Locate each line in the data below that contains the string "This" and copy those lines. Treat the match as case-sensitive.

─── ENTRIES SHOWN

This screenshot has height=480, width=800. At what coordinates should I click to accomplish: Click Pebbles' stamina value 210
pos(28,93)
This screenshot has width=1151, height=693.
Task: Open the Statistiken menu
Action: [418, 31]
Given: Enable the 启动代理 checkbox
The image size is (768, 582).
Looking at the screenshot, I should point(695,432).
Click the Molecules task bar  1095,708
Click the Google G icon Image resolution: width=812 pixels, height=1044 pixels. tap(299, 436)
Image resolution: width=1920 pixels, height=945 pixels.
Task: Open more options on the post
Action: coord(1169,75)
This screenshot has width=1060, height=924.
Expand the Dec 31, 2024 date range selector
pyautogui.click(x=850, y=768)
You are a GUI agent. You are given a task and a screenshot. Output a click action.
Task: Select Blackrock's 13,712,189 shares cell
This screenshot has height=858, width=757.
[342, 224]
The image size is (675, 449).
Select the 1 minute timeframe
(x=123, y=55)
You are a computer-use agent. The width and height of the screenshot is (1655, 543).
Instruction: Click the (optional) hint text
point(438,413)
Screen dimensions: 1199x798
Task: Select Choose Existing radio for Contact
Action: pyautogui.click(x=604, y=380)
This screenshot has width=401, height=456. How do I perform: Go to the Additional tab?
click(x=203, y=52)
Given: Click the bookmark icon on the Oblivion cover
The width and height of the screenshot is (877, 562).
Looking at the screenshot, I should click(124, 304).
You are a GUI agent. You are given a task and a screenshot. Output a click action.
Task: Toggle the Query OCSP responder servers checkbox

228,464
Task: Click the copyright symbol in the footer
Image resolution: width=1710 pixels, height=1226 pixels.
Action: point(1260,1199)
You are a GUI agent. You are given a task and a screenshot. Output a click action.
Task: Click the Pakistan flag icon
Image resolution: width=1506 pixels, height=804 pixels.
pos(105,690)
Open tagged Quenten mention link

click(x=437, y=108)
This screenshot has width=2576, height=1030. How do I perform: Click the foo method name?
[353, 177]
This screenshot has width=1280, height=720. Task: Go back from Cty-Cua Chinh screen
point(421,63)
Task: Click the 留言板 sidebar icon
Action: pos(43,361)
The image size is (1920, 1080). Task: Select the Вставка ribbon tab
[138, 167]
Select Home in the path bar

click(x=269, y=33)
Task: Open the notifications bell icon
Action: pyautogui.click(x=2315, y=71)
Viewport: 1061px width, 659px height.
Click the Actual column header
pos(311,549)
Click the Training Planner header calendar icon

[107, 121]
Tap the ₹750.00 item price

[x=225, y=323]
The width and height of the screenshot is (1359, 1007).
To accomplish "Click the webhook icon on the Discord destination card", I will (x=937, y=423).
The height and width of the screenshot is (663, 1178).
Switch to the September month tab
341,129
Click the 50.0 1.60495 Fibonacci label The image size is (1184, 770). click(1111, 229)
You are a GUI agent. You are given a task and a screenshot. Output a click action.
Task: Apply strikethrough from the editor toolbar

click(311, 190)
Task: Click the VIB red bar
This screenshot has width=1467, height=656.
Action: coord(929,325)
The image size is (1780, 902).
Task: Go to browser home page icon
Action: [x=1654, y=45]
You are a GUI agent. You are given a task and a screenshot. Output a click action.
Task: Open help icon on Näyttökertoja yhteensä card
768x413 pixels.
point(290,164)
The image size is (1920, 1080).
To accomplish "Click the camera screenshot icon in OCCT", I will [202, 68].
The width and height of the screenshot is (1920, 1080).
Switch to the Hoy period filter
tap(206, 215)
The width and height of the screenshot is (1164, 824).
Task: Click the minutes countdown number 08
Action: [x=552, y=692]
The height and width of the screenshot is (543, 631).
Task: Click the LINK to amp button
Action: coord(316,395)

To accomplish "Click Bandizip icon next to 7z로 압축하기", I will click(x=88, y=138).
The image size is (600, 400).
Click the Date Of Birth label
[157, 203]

──────

EXERCISE SOLUTION =
This screenshot has height=480, width=800. At what coordinates should I click to accomplish: Click Pebbles' stamina value 210
This screenshot has width=1151, height=693.
This screenshot has width=1060, height=924.
This screenshot has height=858, width=757.
This screenshot has width=401, height=456. How do I perform: Go to the Additional tab?
This screenshot has width=2576, height=1030. How do I perform: Click the foo method name?
This screenshot has width=1280, height=720. Task: Go back from Cty-Cua Chinh screen
This screenshot has width=1467, height=656.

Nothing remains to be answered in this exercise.